Esta actitud, lejos de suponer un peligro para la ciencia, es incluso más bien su
condición de existencia. Conduce desde el olvido de sí que no realiza lo que, pese a todo, ella siempre es ya necesariamente, hasta la realización del hacer científico, a partir del único acto desde el cual puede ser realizada de tal modo que no se suprima a sí misma en algo extraño y opuesto a ella. Ahí no hay ningún peligro de que la ciencia renuncie a sí en cuanto tal, pues, al fin y al cabo, ella está constituida en una entrega libre a la verdad misma, la única que puede legitimar esta entrega. El hacer científico realizado de este modo implica necesariamente veracidad, incluso y justamente ahí donde ésta parece conducir a un doloroso conflicto con la verdad anticipada religiosamente. Pues sólo la verdad hace libre: libre de no buscar ni querer otra cosa que ella. Esta relación total con la verdad como base del esfuerzo científico es lo único que posibilita aquella totalidad y completitud del saber que se exige si es que el saber no debe quedarse en media verdad, es decir, en mentira. Así se ha conjurado el peligro que San Buenaventura veía tan claramente ante sí: que, aunque lleguemos a una substancia suprema, reposemos ahí, recayendo así en el error. Este movimiento es lo único que sucede en aquel orden y movimiento anímico santo sin el que no son posibles las valoraciones rectas. Por último, sólo en esta actitud es posible que la ciencia se capte a sí misma correctamente en la filosofía como ciencia del saber.
El misterio más íntimo de la ideología es que pretende poner a la verdad en su poder, convertir el saber (y el hacer desde el saber) en lugar de la verdad, es decir, divinizarse a sí misma.
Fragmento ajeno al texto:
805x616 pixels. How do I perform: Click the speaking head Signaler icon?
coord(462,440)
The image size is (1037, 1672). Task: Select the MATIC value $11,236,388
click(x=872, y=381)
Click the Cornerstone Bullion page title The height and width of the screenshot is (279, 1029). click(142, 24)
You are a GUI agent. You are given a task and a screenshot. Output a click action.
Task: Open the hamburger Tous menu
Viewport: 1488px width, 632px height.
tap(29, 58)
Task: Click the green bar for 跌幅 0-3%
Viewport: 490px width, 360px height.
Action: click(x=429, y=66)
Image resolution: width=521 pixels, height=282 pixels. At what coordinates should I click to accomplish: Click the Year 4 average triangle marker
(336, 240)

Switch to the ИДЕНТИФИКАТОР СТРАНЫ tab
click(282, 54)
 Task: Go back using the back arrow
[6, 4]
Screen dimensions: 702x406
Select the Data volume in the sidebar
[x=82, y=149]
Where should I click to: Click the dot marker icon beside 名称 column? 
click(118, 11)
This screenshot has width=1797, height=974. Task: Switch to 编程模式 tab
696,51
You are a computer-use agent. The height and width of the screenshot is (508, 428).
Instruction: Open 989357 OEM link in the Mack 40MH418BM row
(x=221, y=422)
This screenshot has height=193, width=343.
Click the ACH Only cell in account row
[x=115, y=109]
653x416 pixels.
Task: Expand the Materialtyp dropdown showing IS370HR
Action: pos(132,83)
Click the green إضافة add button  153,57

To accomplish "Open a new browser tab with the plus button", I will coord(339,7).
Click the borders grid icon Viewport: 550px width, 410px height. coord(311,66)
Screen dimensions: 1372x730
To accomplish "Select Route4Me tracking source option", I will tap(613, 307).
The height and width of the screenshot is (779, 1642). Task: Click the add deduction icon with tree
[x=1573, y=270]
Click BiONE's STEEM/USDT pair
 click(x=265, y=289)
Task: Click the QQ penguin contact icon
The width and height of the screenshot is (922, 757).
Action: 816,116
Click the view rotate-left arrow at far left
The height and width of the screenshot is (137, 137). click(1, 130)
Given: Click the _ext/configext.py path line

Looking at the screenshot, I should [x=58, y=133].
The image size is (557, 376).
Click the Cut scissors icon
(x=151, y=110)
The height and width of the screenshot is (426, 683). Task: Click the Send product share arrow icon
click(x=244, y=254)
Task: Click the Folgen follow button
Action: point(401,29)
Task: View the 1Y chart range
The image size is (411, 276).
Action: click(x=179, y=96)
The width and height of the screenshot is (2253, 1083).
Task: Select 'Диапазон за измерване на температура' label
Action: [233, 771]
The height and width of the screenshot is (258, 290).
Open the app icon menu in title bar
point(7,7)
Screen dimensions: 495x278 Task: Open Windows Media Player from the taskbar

La superación de la ideología sólo puede consistir en que la
verdad vuelva a hacerse lugar del saber, en que la ciencia vuelva a hacerse obediencia hacia el Único que puede legitimarla. Eso no significa una supresión de la ciencia. Pero significa una conversión fundamental de la postura fundamental científica. Para hacer ciencia de modo suficiente, el hombre cognoscente tiene que estar entre ella y una relación total con Dios. Sólo entonces existe también la esperanza de que, padeciendo la unilateralidad de la ciencia, se transite un camino que conduzca desde la condenación hasta la salvación de un ser indiviso, infalseado, plenamente viviente.
Midiéndolo conforme a las consecuencias
externas que esta conversión conlleva inicialmente, parece ser un cambio de poca relevancia ése del cual aquí se afirma algo tan grande. Pero este acto es lo único que tiene consigo la promesa de vida.